Hierarchy problem: the Higgs boson gives mass to other elementary particles, which in turn affect the mass of the Higgs particle. Supermassive particles on the Planck scale (the high-energy scale associated with quantum gravity) should inflate the mass of the Higgs boson and the mass of all other matter. But this is not the case. Problem: the mass of the Higgs boson is hundreds of billions of times smaller than the Planck scale. Possible solution 1: the Planck scale effect is truncated because the more complete Higgs boson theory is effective at higher energies. Possible solution 2: the Higgs scale and Planck scale are linked through a complex set of push-pull effects. Photo Source: Merrill Sherman for Quanta Magazine vacuum, even if there is no matter, seems to be full of energy-all the fluctuations of quantum fields run through it. When particle physicists add up all possible contributions to space energy, they find that, like the Higgs mass, the injection of energy from Planck scale phenomenology explodes its mass (the mass is infinite). Albert Einstein (Albert Einstein) proved that the space energy which he called the cosmological constant (Cosmological constant) has the gravitational repulsion effect. It makes the space expand faster and faster. If Planck-scale energy density were injected into space, the universe would tear apart immediately after the Big Bang. But that didn't happen.

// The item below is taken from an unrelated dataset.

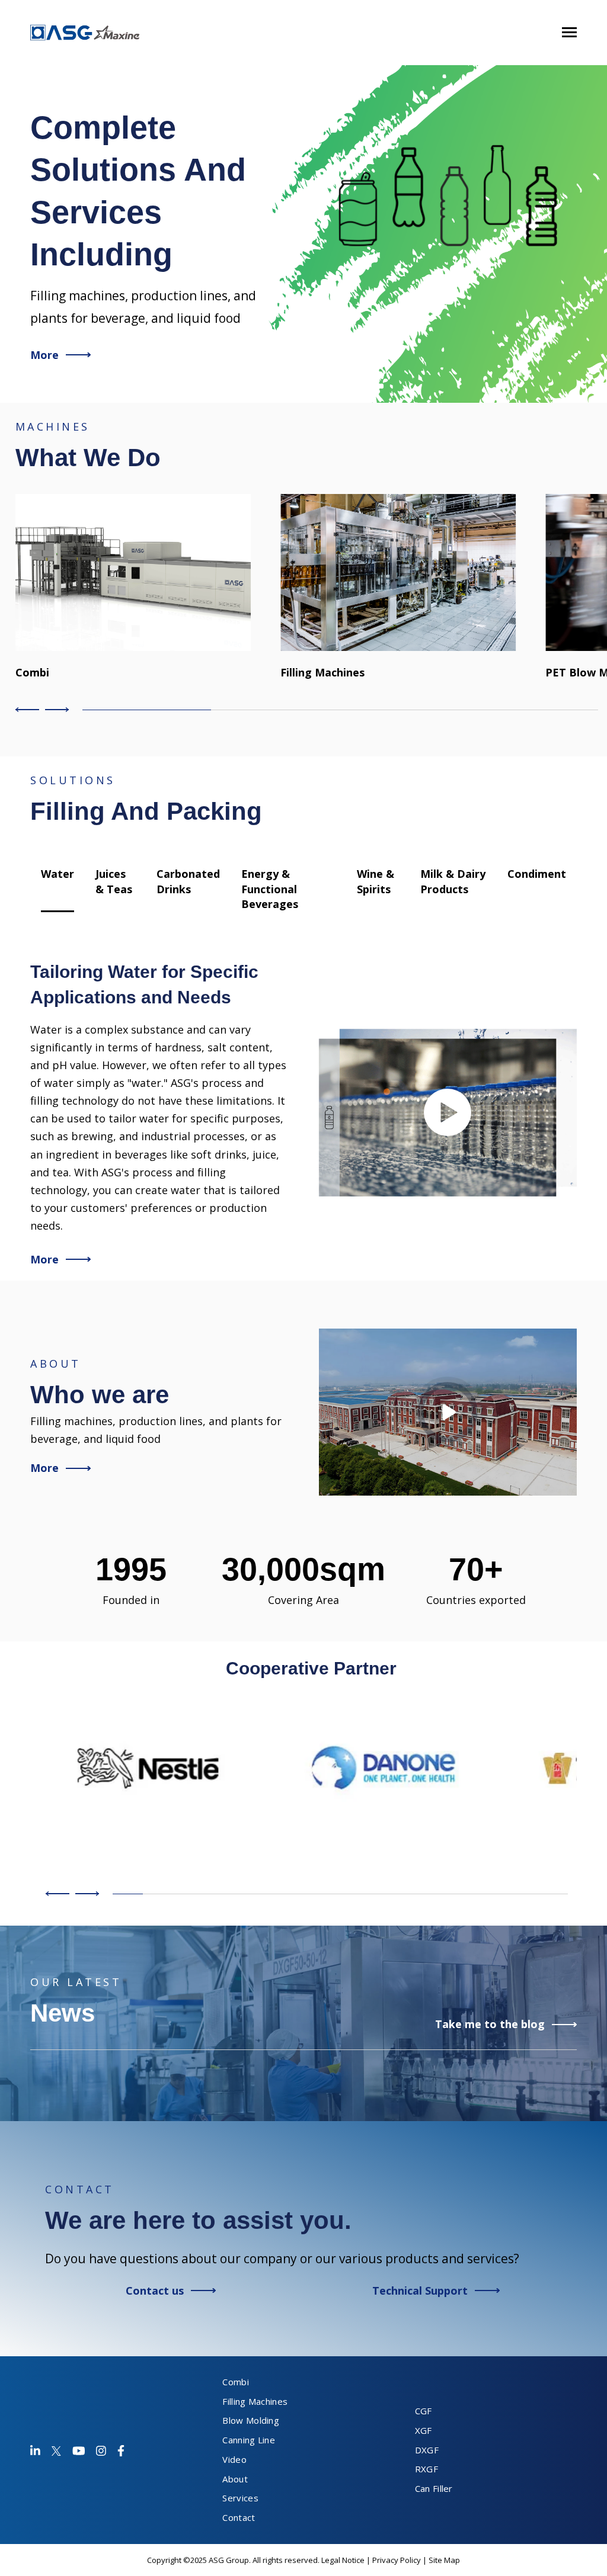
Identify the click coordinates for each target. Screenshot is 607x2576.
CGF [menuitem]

On the contrary, cosmologists have observed that the expansion of space is only accelerating slowly, indicating that the cosmological constant is very small. The results of measurements in 1998 show that the energy of the fourth power of the first stroke is 1030 times lower than that of Planck. This time, the input and output of all the huge energy in the cosmological constant equation seem to be perfectly offset, leaving an unusually calm vacuum.

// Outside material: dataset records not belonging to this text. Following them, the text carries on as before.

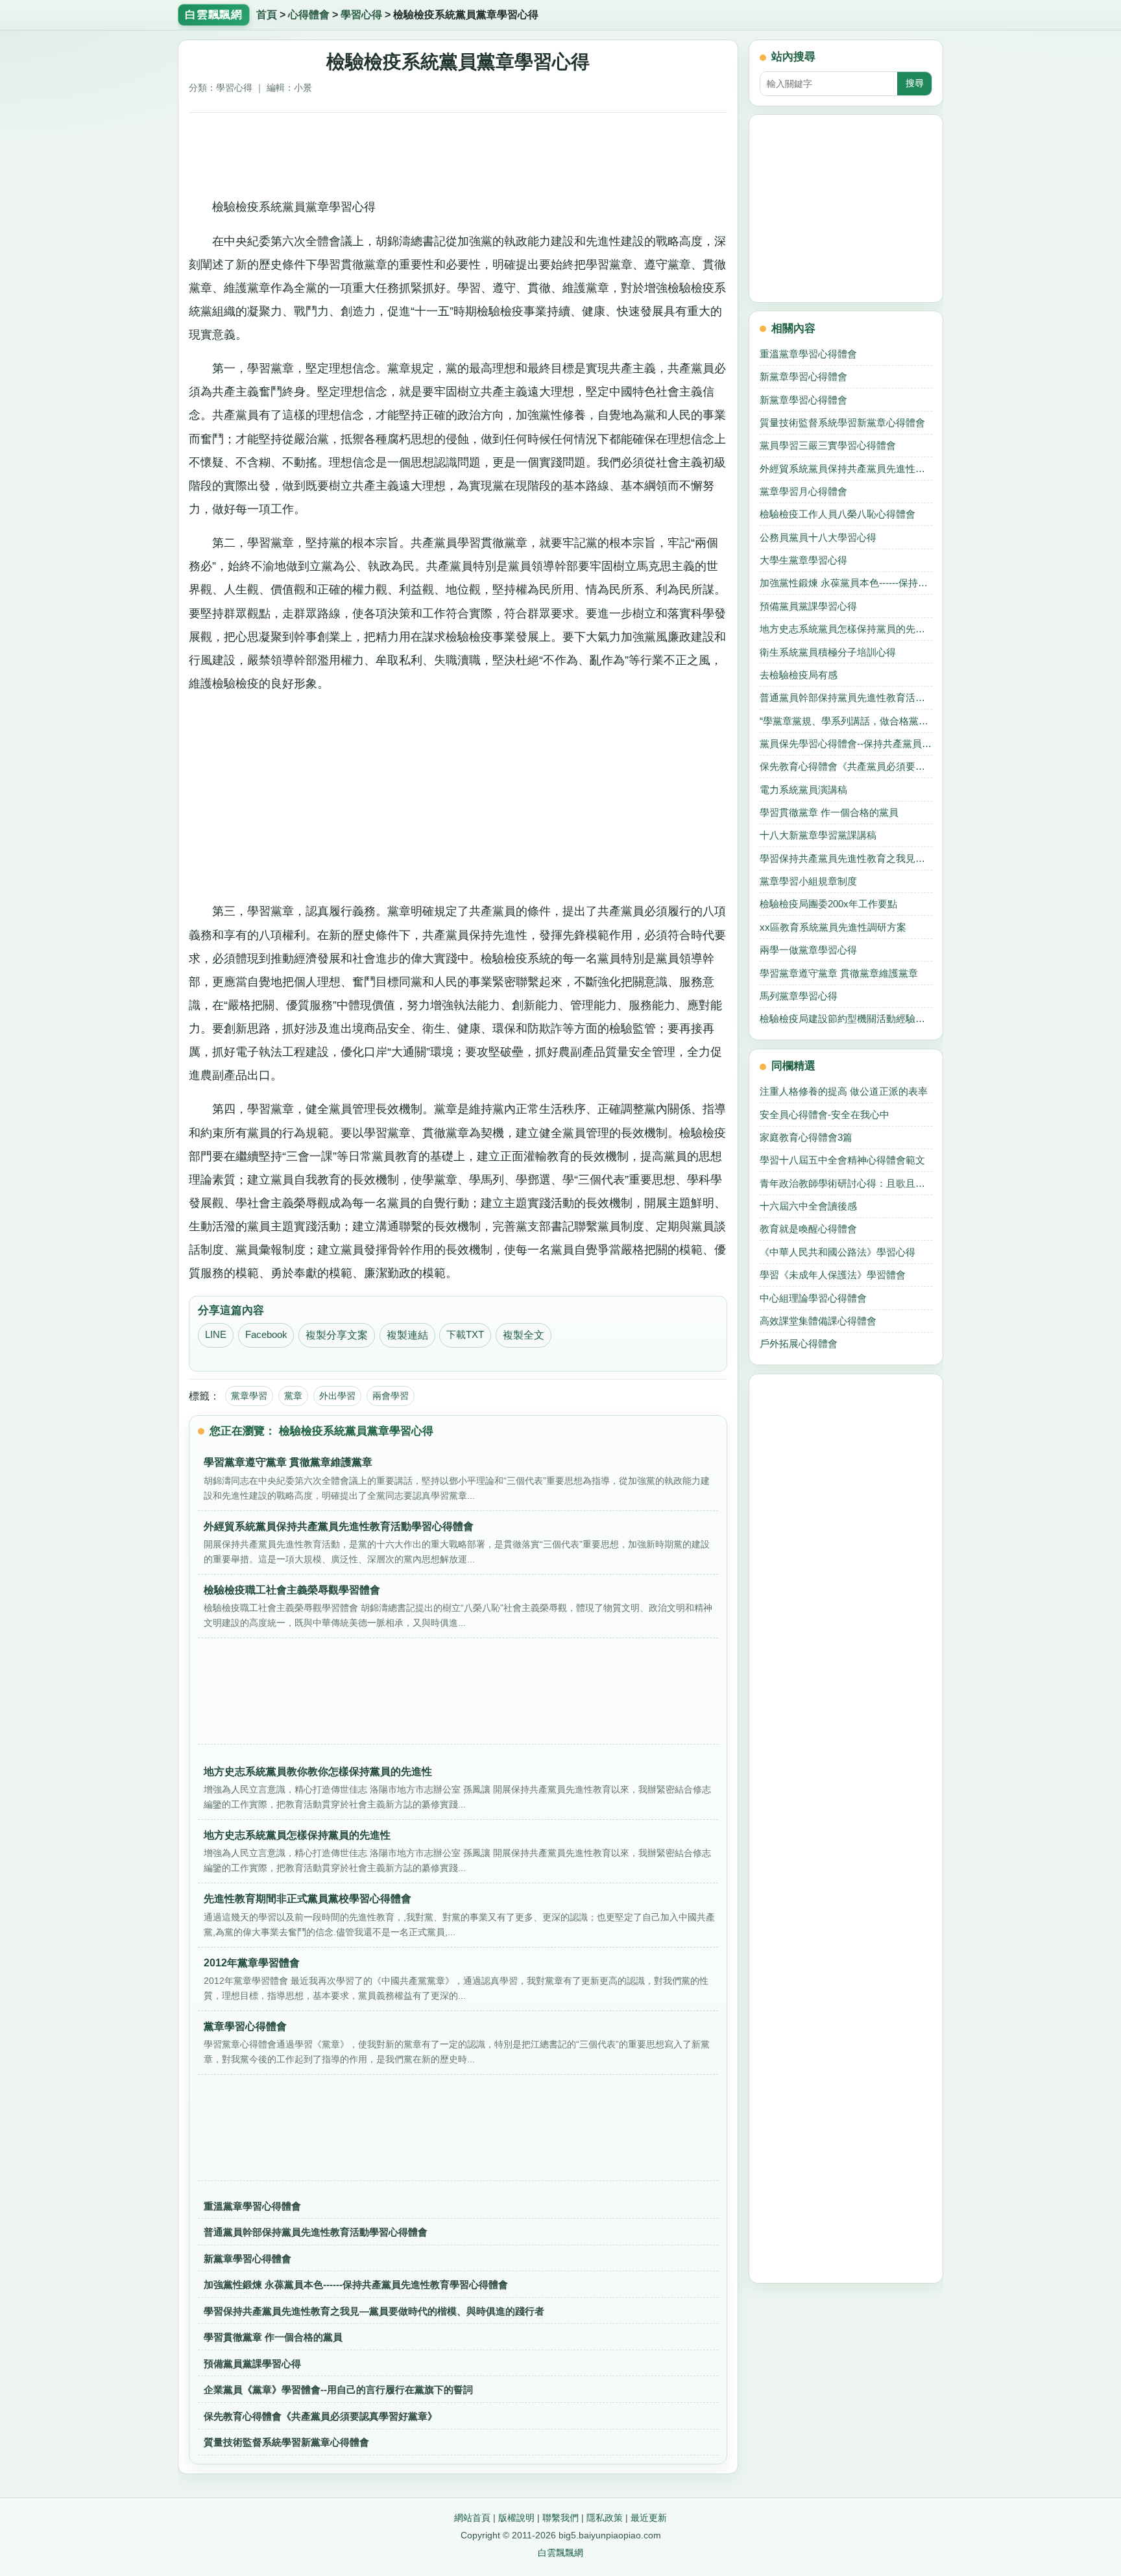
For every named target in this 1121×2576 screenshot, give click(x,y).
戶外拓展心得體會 (799, 1343)
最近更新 (649, 2517)
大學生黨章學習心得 (803, 560)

"Gravity. Physics that mixes all the length scales-short distance, long distance. Because of its characteristics, it has found a way out for the problems we encounter."

-Nathaniel Craig Nathaniel Craig

These two major natural problems were obvious in the late 1970s, but for decades, physicists thought they were unrelated. "people were crazy about it at that stage," said Arkani-Hamed. The problem of cosmological constants seems to have an implicit relationship with the mysterious quantum nature of gravity, because the energy of space can only be detected by gravitational effects. Hamid says the hierarchy problem looks more like a "dirty little detail problem", which, like other difficult problems in the past, will eventually reveal some missing parts of the theory. When the Higgs boson is so light, Judy calls it "Higgs boson disease", which cannot be cured by a few supersymmetric particles in the large Hadron Collider.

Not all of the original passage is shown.